Questa è l’opera prima degli East Wind Pot, quattro ragazzi, insieme dal 1997: Yuko Tsuchiya tastiere e composizione, Daisuke Yamasaki, sax e flauto, Yoshiyuki Sakurai al basso e Eiichi Tsuchiya alla batteria. Quindi 6 brani dai 5 ai 12 minuti, per complessivi 48 minuti. In realtà i brani avrebbero dovuto essere 9, ma avrebbero portato la durata troppo oltre e portare ad un doppio CD l’opera prima, sembrava un po’ pretenzioso. Così esiste un ghost CD-R dall’emblematico titolo “Another Side” che raccoglie i restanti 3 brani (i cui samples sono ascoltabili sul sito del gruppo. Un brano in particolare titola “You Weren't Listening, But Didn't Matter Anyway” dando già idea da dove l’ispirazione giunga) più un riarragiamento della “April Dance” presente sull’album in recensione.
Veniamo alle caratteristiche del lavoro principale. Fin dalle prime tracce si apre un suono fusion e belle pennellate canterburiane. Saltano subito all’orecchio le buone capacità tecniche degli strumentisti. Non mancano momenti più Americani in stampo Spyro Gyra o Return to Forever.
A tratti il jazz si perde per lasciare posto ad un organo dall’andazzo più blues, come nella seconda parte dell’opener “Dr.Bloodmoney”, dove il tutto si trasforma per farsi abbracciare da stilemi Traffic o Colosseum. Negli oltre 12 minuti del secondo brano “An Argument With Illya Kuryakin Whom I Loved In My Childhood” ancora riferimenti a Chick Corea, con un intro di piano veramente azzeccato. Nello sviluppo successivo riaffiorano Pierre Moerlen e Stomu Yamash’ta, con dei bei giri percussivi di vibrafono anche su tempi complessi e poliritmici. Lo stridulo suono di un Fender eighty-eight ci porta agli anni ’70 per un lungo assolo dal sapore nostalgico e vintage.
Geneticamente diverse, ma allo stesso tempo coerenti con lo stampo dei primi due brani, le altre tracce si snodano tra assolo di sax pendenti più verso Wayne Shorter, piuttosto che verso Elton Dean o Jimmy Hastings, tra bei tappeti o lunghe galoppate di pianoforte, momenti esaltanti di jazz soffuso o più aggressivi e tendenti ad un jazzy meno strutturato. Talvolta salta fuori un basso che non sempre è ritmico, ma spesso fugge via lungo linee melodiche che sarebbero congeniali ad uno Miroslav Vitous. Menzione per l’ultimo e già citato brano “April Dance” dove i Gong di Pierre Moerlen, incontrano i Weather Report in un mix ben riuscito. Il brano va verso la conclusione con un discreto assolo di batteria. Nulla a che vedere con Terry Bozzio o con “Il Professore”, ma piacevole.
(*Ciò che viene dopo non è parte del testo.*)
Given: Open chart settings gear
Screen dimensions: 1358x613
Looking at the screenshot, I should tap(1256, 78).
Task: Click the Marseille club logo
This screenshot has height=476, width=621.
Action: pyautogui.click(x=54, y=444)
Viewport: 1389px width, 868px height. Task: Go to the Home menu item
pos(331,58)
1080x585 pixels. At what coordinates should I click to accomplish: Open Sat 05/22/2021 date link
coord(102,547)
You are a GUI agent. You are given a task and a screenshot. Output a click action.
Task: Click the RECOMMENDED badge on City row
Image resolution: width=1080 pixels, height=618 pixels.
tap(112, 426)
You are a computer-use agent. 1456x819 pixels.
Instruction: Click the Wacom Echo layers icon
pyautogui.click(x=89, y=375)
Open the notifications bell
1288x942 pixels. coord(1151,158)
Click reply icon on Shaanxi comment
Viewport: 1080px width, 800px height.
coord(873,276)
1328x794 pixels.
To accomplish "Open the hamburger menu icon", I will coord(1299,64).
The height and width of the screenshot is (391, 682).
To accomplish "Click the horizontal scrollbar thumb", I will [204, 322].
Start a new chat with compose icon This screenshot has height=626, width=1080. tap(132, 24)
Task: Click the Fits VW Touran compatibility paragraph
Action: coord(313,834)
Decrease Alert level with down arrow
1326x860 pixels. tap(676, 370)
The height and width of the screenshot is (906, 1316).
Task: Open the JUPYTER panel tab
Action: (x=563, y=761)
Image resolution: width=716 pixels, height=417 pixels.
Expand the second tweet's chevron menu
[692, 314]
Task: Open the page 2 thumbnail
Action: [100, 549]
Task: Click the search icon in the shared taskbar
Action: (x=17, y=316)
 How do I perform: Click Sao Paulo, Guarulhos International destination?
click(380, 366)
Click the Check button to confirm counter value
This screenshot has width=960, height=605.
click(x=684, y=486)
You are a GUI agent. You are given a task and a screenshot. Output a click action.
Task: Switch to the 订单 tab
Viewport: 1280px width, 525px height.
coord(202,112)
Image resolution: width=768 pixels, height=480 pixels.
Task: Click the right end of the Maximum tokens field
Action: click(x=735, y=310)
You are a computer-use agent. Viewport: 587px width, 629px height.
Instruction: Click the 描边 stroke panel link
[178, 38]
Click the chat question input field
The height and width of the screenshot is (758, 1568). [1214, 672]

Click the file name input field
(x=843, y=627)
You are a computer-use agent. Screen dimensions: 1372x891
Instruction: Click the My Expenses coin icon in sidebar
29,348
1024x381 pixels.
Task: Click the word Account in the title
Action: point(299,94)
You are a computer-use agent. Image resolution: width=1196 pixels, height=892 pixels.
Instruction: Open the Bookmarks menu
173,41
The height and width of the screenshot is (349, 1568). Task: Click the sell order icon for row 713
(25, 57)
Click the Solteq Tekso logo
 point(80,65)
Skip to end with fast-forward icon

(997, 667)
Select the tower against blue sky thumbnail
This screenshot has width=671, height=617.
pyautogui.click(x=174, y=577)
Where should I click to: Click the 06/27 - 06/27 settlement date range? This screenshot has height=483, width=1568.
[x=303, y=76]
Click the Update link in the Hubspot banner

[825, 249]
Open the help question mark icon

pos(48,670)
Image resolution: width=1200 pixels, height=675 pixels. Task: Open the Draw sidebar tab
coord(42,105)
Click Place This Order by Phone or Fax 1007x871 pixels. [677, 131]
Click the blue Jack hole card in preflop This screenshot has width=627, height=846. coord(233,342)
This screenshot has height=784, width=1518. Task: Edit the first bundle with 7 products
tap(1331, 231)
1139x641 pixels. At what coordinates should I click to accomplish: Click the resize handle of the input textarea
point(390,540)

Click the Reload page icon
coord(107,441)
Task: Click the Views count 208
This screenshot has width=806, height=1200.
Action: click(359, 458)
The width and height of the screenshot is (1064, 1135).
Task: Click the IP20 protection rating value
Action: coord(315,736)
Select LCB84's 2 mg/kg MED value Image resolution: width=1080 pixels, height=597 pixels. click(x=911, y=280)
Analisi finale. Un bel prodotto. Nulla di nuovo e nulla di trascendentale, forse nemmeno un disco da ascoltare e riascoltare nel tempo, ma un disco soddisfacente ricco di momenti accattivanti, ben suonato, ben inciso e dedicato essenzialmente agli amanti del jazz contaminato da un rock non troppo cerebrale e non troppo celebrativo. Positivo.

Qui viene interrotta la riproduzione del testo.